Live Art Development Agency is another such example with an open attitude towards diverse art performances. Founded in 1999, the Agency provides support for professional development, presents research projects and publications, and hosts a study room, cultural exchange programs, and so on. The Agency offers institutional support to experimental performance practice by building sustainable infrastructure and developing its own discourse. This may be another strategy for co-existing with the establishment.

On the other hand, performance art is slowly entering into museum programs. In 2009 MoMA expanded its media art department to include performance art (3). In 2010 the museum presented Marina Abramović’s “The Artist is Present,” for which over a two-month period the artist sat motionless for more than 700 hours, inviting audience members to sit across from her one at a time. This event became the talk of the town while the museum celebrated a record attendance of 500,000 visitors. “The Artist is Present” offered a direct and sensual experience that transformed the white cube into a participatory public space. The contemporary art world was suddenly again impressed by performance art. Last year, Tate Modern also hosted a series of performance art events and exhibitions to launch its new Tanks. In Asia, the Singapore government lifted its ten-year ban against government sponsorship of performance art in 2003 (4). Performance art seems to be more institutionalized, as the Singapore Art Museum (SAM ) organized two consecutive retrospectives of local artists Amenda Heng and Lee Wen, who actively practice performance art, in 2011 and 2012 respectively. How to showcase avant-garde art in the institutional sanctum? How do the artwork and the exhibition space relate and adapt to each other? How can presentation produce meaning and impetus for contemporary discourse? Perhaps these questions offer the potential to resolve the complexity of cultural negotiation.

The notion of alternative vis-à-vis the mainstream may sound too simplistic. Given that performance art is said to have sought alternative ways of presentation within established art systems, America and Europe have seen particularly well-developed platforms for performance art to bloom in between the gaps. Archiving performance art has also advanced past the foundational goals of keeping and compiling historical information. Responding to the temporal nature of the medium, performance artists work towards creating documentation that displays old works through reenactment. Meanwhile, performance studies are growing in popularity, bringing the form into a wider cultural, social, and political context by way of the cross-disciplinary. In recent years young academicians have successively published PhD theses on “Chinese Performance Art.” Last year The Sichuan Art Academy also formally introduced coursework on performance art. How will these changes affect the new generation of performance artists? While global art discourse continues its interest in politically and socially engaged practice, and Chinese art retreats from its bubble years, Chinese performance art continues to struggle between being solitary and being institutionalized. Trapped between local, regional, and international platforms, how will performance art maintain its particular legacy? At these crossroads, we have yet to see any new developments.

Notes:
1. The first open call competition in 2005 invited “Four Cross-Strait Chinese artists residing in Mainland China, Hong Kong, Macau, and Taiwan;”; the second open call in 2008 invited “Four Cross-Strait Chinese artists”; and the third in 2012, “Four Cross-Strait Chinese citizens and overseas Chinese.”

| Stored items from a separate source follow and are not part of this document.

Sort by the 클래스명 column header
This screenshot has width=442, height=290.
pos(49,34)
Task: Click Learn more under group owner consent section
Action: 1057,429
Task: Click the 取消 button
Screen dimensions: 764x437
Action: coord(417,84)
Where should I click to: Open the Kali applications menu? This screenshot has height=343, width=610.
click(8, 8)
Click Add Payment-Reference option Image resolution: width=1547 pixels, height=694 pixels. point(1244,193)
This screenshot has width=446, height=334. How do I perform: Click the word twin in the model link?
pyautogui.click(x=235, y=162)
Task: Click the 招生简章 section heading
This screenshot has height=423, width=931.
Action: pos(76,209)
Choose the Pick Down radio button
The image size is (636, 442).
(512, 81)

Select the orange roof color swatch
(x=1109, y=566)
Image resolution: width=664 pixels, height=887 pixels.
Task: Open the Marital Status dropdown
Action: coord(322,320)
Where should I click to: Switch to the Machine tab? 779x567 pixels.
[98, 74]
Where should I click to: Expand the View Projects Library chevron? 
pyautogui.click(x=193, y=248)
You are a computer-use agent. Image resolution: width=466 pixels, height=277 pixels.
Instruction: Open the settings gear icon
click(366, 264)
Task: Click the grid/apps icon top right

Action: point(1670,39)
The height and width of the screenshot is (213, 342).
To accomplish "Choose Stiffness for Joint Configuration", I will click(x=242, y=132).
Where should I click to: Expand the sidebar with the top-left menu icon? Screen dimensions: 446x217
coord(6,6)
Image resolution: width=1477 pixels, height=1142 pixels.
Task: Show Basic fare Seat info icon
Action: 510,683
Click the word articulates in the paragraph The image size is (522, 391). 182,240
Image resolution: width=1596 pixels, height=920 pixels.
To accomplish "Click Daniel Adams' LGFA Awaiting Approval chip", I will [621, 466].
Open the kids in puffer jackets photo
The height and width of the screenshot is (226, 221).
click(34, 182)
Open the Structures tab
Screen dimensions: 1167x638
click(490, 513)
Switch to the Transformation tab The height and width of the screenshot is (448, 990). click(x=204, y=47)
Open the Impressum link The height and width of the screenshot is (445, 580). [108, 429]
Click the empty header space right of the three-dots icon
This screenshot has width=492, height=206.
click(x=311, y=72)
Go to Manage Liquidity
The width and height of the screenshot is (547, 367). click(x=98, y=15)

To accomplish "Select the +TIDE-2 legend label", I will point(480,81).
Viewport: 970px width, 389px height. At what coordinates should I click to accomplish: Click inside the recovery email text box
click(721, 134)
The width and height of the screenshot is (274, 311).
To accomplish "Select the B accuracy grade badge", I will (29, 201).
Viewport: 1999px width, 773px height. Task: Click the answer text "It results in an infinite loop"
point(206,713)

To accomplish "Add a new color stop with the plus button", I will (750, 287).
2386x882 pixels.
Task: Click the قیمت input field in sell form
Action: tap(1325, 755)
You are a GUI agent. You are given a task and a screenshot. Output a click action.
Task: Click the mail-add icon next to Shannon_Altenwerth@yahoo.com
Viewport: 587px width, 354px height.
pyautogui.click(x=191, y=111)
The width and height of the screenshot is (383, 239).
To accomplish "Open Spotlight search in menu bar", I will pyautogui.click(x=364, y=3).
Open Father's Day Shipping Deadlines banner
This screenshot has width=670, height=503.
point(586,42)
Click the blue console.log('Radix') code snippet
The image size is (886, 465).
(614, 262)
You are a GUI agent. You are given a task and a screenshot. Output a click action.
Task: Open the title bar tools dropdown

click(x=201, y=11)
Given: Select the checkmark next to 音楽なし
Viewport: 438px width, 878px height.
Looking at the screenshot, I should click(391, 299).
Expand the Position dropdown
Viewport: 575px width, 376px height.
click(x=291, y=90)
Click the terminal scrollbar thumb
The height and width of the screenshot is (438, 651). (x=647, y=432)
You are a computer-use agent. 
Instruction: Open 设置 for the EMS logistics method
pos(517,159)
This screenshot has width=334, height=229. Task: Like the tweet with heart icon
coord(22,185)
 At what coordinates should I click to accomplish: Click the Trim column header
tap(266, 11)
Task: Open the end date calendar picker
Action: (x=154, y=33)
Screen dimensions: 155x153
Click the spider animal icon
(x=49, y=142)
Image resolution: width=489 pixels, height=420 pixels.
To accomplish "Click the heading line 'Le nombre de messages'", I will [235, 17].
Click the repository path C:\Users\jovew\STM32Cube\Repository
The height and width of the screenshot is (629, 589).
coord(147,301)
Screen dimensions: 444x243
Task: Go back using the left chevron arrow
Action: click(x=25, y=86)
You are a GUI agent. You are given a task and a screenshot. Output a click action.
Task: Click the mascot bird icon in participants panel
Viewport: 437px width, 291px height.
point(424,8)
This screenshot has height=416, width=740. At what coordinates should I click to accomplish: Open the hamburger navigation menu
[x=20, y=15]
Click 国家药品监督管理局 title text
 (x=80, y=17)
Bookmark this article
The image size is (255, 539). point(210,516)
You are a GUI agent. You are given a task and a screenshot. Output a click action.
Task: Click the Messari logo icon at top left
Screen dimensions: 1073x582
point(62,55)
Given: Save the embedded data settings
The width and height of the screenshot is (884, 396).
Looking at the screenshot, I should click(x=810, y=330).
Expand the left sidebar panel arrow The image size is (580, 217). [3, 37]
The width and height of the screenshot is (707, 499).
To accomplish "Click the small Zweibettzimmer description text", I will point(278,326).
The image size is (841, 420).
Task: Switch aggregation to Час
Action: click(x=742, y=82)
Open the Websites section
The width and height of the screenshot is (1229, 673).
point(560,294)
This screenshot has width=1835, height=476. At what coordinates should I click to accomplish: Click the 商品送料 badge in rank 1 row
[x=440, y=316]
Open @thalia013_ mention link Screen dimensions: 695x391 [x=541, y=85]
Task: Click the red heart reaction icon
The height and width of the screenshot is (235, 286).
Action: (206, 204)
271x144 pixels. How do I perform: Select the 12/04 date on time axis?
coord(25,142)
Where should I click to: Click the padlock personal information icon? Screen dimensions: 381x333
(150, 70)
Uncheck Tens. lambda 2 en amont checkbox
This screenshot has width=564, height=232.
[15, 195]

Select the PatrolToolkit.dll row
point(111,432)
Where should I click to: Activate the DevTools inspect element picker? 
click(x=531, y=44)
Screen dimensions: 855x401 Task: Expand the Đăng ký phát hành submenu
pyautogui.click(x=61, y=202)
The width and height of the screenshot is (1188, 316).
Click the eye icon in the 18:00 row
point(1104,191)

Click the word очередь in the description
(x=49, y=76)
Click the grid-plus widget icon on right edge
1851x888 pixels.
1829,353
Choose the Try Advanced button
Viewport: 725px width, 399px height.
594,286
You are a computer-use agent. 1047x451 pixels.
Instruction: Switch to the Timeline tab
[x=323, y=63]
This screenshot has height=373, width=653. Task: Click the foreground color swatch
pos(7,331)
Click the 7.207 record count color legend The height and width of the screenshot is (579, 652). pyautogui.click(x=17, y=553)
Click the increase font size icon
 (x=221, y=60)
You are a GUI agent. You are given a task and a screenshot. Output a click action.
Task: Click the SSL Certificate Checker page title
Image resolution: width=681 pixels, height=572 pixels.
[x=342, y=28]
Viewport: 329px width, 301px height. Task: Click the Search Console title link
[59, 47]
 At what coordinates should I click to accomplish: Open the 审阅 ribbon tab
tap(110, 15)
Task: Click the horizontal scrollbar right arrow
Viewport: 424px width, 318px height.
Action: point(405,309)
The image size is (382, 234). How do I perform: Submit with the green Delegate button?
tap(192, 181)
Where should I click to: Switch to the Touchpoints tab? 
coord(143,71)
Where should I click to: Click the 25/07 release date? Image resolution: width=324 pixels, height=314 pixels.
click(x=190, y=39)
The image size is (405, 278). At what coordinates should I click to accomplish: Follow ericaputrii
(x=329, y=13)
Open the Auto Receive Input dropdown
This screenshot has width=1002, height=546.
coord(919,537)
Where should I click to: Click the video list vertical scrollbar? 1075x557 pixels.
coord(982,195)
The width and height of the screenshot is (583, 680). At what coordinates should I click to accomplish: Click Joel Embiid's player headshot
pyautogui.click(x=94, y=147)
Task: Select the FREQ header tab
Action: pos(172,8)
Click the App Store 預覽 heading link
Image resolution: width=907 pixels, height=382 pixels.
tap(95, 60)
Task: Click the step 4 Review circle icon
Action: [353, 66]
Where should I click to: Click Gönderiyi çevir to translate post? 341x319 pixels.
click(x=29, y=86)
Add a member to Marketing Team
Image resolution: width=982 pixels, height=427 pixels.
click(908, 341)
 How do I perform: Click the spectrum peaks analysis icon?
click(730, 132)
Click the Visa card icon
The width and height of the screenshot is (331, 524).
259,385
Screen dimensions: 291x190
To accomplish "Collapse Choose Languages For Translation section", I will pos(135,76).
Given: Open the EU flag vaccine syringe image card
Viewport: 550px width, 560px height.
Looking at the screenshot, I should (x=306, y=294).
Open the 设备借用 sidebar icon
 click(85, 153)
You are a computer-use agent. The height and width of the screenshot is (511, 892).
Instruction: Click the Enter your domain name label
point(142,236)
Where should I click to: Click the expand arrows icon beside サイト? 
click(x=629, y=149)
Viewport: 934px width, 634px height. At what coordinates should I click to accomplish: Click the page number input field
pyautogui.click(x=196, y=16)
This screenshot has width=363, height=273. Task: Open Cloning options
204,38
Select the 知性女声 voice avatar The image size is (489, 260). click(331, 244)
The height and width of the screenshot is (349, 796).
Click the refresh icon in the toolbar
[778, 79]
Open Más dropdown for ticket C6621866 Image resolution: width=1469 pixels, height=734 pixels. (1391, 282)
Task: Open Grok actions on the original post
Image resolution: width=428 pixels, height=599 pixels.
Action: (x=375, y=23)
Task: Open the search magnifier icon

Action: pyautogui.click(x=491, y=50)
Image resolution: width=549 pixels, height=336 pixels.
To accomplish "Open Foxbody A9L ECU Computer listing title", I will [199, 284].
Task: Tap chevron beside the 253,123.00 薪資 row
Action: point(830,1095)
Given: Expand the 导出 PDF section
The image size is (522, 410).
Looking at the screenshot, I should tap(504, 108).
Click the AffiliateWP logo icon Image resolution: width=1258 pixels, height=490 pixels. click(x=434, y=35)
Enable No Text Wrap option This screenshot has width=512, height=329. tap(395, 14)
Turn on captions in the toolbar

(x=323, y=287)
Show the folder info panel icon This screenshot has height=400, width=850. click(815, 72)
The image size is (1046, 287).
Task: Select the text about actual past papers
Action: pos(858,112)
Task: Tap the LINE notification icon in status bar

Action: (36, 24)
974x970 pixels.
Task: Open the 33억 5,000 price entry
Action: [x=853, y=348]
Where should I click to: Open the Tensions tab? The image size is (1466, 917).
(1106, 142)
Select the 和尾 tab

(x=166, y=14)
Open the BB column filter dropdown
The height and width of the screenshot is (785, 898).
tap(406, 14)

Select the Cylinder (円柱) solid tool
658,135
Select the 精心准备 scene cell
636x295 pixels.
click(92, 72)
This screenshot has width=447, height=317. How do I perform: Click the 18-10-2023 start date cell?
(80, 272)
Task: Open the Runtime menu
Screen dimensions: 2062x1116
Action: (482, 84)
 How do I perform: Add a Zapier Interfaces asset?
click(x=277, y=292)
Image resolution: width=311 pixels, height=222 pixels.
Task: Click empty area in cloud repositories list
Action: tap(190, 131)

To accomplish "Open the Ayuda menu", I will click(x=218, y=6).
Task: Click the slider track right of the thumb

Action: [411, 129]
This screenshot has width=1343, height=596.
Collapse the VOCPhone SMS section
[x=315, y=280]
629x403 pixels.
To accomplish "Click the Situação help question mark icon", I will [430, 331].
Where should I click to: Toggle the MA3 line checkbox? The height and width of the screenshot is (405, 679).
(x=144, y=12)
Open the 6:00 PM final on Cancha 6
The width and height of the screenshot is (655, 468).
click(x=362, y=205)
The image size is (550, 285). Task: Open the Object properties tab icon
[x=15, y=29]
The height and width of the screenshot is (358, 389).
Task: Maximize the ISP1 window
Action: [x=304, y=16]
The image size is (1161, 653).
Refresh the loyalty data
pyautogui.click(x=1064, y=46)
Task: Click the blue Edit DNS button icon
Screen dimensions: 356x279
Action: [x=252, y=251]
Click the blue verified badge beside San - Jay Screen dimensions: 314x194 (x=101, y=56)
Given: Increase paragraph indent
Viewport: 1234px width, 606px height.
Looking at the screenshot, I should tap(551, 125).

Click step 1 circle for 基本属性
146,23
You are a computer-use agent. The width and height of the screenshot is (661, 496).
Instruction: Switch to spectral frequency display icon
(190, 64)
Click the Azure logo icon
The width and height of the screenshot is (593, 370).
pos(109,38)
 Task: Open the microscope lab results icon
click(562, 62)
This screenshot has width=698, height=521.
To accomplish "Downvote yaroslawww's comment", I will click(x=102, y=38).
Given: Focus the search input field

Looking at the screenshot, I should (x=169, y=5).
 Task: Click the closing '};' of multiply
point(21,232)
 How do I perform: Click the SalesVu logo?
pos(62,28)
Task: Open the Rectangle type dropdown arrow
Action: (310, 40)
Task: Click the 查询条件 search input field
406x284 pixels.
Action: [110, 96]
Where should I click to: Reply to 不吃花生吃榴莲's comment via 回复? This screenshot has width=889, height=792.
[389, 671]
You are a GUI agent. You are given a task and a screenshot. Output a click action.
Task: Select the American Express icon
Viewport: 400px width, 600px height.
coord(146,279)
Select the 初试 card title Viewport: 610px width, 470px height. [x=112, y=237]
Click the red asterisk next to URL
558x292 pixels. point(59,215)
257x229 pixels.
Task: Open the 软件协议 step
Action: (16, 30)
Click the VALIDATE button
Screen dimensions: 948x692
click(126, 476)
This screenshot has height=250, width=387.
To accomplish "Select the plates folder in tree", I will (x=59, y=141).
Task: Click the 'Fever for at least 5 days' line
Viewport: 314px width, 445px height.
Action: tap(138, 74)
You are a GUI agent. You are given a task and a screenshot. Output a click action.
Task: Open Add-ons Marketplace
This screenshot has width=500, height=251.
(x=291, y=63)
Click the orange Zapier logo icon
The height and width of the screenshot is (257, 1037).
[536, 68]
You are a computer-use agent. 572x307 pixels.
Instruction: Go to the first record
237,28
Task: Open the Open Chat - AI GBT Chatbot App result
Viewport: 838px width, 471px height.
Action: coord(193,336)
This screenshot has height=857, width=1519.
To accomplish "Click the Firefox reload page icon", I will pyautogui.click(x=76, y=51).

2. In this article, “Chinese performance art” refers generally to performance art practice in Mainland China.

3. In 2009, MoMA renamed its Media Arts Department the Department of Media and Performance Art.

4. In December 1993, Josef Ng and other artists engaged in a performance of drinking urine, trimming pubic hair, and engaging in homosexual behavior. The Singaporean government subsequently terminated its sponsorship of performance art and related theater and discussion, claiming that the unscripted and spontaneous acts will endanger public order and security, and promote abnormal information regarding society and religions.